Thanks, that rules out memreserve for this.
> > > > * Probes OP-TEE version using SMCs
> > > > * Accepts requests on privileged and unprivileged device
> > > > * Uses OPTEE message protocol version 2
> > > >
> > > > Signed-off-by: Jens Wiklander <jens.wiklander at linaro.org>
> > > > ---
> > > > Documentation/devicetree/bindings/optee/optee.txt | 17 +
> > >
> > > I'm concerned that there's no documentation regarding the interface
> > > exposed to userspace, for neither rationale nor usage.
> > OK, I'll add something.
> >
> > >
> > > I'm also very concerned that the interface exposed to userspace is
> > > hideously low-level. Surely we'd expect kernel-side drivers to be doing
> > > the bulk of direct communication to the OP-TEE instance? In the lack of
> > > a provided rationale I don't see why the current messaging interface
> > > would make sense.
> > The kernel-side does all the direct communication since there's where
> > the SMC is done, but one level above most of the communication is
> > terminated in user space. Loading of Trusted Applications and other file
> > system access is done in by a helper process in user space,
> > tee-supplicant. A large part of the OP-TEE message protocol is
> > transparent to the kernel.
>
> So you expect userspace clients rather than kernel drivers plugging into
> this framework?
The OP-TEE message protocol is primarily for the OP-TEE driver. Other
TEE drivers plugging into this framwork may use this protocol too, but I
guess that most will use their own message protocol.

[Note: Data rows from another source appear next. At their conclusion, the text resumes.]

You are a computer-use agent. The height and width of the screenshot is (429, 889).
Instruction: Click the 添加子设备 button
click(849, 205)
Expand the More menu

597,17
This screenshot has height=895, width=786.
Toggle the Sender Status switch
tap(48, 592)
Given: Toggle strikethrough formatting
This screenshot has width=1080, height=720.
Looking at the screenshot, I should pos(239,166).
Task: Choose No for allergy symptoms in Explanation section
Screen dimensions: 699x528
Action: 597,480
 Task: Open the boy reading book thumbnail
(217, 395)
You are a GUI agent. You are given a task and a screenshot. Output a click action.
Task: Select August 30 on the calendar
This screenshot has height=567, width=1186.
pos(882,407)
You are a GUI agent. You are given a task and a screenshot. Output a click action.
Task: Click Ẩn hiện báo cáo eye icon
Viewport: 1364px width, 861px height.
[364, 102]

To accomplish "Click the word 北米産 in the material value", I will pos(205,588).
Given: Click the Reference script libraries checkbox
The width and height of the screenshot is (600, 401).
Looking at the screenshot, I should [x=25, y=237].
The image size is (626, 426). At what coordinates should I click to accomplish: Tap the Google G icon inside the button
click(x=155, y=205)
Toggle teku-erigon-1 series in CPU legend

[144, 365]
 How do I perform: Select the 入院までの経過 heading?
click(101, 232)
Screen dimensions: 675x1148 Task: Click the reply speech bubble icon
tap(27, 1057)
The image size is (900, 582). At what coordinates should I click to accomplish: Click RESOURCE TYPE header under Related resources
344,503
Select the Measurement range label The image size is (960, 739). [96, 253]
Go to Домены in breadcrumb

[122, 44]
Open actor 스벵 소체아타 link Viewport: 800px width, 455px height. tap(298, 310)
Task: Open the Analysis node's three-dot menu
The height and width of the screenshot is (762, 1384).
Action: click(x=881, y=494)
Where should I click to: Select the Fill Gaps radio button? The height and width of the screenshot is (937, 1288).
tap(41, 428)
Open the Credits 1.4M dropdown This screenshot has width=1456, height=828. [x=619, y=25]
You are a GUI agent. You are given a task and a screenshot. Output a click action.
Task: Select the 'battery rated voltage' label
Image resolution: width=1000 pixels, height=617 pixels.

Provided that each TEE driver rolls their own protocol I'm expecting one
counter part in user space for each TEE driver. The user space client
will know which kind of TEE it's talking to through TEE_IOC_VERSION.
>
> > We're trying to not exclude any TEE implementation by having this low
> > level TEE_IOC_CMD instead of a high level interface. The problem with
> > the different TEEs is that they are designed differently and we haven't
> > been able to find a high level interface that suits all. Applications
> > aren't expected to use TEE_IOC_CMD directly, instead there's supposed to
> > be a client lib wich wraps the kernel interface and provides a higher
> > level interface, for instance a Global Platform Client API in the case
> > of a GP TEE.
> >
> > For OP-TEE we're using the same protocol all the way down to user space,
> > the advantage is that it's only one protocol to keep track of and we
> > don't need to translate the entire message (we do need to copy it,
> > excluding the payload) each time the message is passed to the next
> > memory space. In the presence of a hypervisor we have
> > user space -> kernel -> hypervisor -> secure world
> > Unfortunately some fields has a different meaning in user space and
> > kernel space. I'll address this in the documentation.
> >
> > The OP-TEE helper process, tee-supplicant, is specific to only OP-TEE.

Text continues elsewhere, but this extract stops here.